‘Goede thee moet nooit een auto hebben gehoord,’ zegt kruidenvrouw Hildebrand, die ons meeneemt naar de toppen van het Großes Walsertal. ‘Daarom worden de kruiden alleen hoog in de bergen geplukt.’ In 2000 is dit groene dal door Unesco tot beschermd biosfeerreservaat uitgeroepen. Het motto: de natuur benutten zonder haar schade aan te richten.
Hildebrand, tevens eigenaar van Alpenresort Walsertal waar we verblijven, zit vol energie en ratelt aan één stuk door. In snelle passen springen we achter haar aan op het smalle bergpaadje dat ons door een zee aan bloemen leidt, terwijl ze het ene na het andere kruid in haar mandje stopt. ‘De kruiden in het Großes Walsertal zijn de beste uit de hoge lagen van de Alpen,’ roept ze. ‘Melk van de koeien smaakt dan ook veel sterker wanneer ze in de bergen hebben gestaan.’ Vanavond gaan we het zelf proeven: de chefkok van het restaurant zal met onze geplukte kruiden een feestmaal bereiden.
Lege stoeltjes van de skilift die ons net omhoog heeft gebracht bungelen voorbij boven de vallei die zich onder ons uitstrekt, terwijl Hildebrand uitlegt welke kruiden en bloemen je wel en niet kunt eten.
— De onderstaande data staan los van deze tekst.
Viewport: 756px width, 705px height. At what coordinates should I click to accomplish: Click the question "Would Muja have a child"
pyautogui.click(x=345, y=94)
Zo maak je thee van bergvaleriaan om beter te slapen, eet je vrouwenmantel – waar dauwdruppels als parels in blijven liggen – voor soepele gewrichten en gebruik je de bladeren van slanke sleutelbloemen voor salades en soepen. We plukken talloze felgekleurde bloemetjes. ‘Zowel de kleur als de smaak van bergbloemen zijn door de natuurlijke grondstoffen zeer sterk,’ legt Hildebrand uit. ‘Maar let wel op, want sommige zijn heel giftig!’
Wanneer we onze zakken en manden voldoende gevuld zijn met verse kruiden en bloemen, is het tijd om er zelf een maaltijd mee te bereiden onder begeleiding van een chefkok. We plukken alle blaadjes van de bloemen en mengen die met ricottakaas voor het voorgerecht. Deze wordt aangevuld met een soort forelsashimi en geplukte saladeblaadjes.
Als hoofdgerecht maken we brandnetelravioli. Dit bekende onkruid is volgens Hildebrand goed voor de bloedsomloop en sterke nagels. Het deeg vullen we met een mengsel van paddenstoelen, die hier uit de bergen komen. Dat is typisch voor de Vorarlbergse keuken: er worden bijna alleen maar regionale seizoensproducten gebruikt.
Na een lange middag hiken, plukken en koken is het dan eindelijk tijd om de kruiden van het Biospärenpark te gaan proeven. Vanuit het restaurant kijken we uit op de hoge bergpieken waar een dubbele regenboog verschijnt. Misschien is het de setting, misschien is het dat we zelf geplukt en gekookt hebben, maar ik kan je vertellen: veel verser, lekkerder en mooier dan dit wordt het niet!